=== Stored data ===
========================================

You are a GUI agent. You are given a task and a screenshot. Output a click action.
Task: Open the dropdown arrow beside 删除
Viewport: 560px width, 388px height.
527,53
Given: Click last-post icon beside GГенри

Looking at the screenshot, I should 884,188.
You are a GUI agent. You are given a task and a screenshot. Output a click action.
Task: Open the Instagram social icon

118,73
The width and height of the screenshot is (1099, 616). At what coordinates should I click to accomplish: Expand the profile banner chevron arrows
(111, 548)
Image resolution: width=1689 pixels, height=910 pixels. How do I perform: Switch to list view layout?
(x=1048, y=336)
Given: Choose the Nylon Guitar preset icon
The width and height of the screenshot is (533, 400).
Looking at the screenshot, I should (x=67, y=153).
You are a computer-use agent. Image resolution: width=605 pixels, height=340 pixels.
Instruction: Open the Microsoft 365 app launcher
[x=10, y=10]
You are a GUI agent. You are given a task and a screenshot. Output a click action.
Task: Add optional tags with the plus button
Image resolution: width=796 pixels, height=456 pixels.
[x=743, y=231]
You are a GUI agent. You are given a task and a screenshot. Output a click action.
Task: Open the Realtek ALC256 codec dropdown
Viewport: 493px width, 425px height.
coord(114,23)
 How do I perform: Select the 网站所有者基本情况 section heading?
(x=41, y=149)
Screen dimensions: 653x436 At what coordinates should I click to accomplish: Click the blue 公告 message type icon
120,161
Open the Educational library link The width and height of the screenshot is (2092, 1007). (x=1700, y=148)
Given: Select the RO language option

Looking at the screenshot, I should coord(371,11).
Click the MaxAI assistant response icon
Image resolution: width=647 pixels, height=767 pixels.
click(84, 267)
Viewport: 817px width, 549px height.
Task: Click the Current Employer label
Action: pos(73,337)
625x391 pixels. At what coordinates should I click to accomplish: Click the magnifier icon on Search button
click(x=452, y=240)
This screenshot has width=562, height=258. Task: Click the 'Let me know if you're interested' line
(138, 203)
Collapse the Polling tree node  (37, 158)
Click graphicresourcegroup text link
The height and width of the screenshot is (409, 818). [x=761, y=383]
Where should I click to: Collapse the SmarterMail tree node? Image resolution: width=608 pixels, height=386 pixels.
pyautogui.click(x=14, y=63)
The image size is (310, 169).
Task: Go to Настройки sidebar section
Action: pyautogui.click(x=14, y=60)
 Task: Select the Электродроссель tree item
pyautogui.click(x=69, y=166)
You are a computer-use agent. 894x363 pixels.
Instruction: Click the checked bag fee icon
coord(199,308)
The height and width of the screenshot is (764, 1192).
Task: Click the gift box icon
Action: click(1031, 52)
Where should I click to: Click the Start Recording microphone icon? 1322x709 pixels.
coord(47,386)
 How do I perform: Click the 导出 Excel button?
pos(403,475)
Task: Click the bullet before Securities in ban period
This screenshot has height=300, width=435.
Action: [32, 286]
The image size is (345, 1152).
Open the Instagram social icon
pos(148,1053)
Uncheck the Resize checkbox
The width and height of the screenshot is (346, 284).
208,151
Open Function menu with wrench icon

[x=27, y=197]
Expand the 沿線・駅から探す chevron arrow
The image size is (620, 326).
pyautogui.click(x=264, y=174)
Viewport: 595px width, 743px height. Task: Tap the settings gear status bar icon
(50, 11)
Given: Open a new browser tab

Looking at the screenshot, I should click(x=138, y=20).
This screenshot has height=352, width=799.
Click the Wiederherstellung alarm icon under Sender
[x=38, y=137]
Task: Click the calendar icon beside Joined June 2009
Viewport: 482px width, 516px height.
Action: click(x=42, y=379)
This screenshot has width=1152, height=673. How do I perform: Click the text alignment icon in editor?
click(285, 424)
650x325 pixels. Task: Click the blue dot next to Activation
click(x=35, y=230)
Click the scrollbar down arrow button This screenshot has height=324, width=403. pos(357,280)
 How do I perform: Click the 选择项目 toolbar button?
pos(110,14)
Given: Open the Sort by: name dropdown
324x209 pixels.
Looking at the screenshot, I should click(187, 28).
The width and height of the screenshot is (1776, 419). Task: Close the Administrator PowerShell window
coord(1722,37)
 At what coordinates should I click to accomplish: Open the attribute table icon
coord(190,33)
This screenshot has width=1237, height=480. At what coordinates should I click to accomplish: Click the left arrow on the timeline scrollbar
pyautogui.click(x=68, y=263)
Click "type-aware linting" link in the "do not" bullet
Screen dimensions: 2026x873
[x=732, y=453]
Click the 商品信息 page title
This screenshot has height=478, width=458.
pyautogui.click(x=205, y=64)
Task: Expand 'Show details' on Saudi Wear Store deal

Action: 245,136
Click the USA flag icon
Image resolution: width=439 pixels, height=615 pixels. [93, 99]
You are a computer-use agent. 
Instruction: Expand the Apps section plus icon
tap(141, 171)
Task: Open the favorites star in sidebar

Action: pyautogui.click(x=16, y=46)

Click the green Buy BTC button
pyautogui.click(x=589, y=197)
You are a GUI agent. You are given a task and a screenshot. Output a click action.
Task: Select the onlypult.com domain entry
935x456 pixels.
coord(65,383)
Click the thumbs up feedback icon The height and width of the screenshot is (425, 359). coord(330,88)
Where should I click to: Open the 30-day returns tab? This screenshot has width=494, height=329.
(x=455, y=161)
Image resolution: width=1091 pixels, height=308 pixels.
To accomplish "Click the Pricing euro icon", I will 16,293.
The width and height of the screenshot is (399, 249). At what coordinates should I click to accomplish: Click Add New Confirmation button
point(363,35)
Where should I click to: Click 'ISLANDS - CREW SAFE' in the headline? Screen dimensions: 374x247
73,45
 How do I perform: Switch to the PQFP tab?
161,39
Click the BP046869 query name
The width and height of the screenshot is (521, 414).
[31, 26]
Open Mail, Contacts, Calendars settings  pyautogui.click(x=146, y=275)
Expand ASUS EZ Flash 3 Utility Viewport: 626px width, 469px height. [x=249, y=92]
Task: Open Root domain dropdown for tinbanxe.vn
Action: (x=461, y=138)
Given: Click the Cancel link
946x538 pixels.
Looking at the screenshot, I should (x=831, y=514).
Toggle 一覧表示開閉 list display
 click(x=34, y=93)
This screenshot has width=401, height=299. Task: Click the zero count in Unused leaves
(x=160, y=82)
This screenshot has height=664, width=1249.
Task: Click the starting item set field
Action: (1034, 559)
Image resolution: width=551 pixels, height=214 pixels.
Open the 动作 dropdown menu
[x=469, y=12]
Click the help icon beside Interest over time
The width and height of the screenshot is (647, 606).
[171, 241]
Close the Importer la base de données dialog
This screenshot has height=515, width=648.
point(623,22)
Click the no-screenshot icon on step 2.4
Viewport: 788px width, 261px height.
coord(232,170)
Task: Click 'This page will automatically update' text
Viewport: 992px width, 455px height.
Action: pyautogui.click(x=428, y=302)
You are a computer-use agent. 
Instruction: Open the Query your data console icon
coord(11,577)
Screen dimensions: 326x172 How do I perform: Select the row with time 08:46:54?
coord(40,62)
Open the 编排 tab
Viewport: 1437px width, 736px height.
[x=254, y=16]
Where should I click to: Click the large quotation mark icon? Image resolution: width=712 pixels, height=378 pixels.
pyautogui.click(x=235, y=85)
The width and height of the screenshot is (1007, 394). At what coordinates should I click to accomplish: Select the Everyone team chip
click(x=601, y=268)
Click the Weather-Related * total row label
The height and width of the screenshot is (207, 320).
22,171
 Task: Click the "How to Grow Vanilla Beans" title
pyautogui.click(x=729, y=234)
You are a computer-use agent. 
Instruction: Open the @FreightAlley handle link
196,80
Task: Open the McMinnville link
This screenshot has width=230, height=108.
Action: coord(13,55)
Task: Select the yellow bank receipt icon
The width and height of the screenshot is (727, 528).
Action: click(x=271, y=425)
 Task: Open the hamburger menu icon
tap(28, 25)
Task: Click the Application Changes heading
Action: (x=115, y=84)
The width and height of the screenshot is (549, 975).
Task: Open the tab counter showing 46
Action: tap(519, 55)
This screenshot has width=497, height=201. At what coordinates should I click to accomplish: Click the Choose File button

========================================

=== Task description ===
Reproduce only the lines above spanning from the line containing "Screen dimensions: 653x436" through the line containing "Open the Educational", word for word.

=== Solved exercise ===
Screen dimensions: 653x436 At what coordinates should I click to accomplish: Click the blue 公告 message type icon
120,161
Open the Educational library link The width and height of the screenshot is (2092, 1007). (x=1700, y=148)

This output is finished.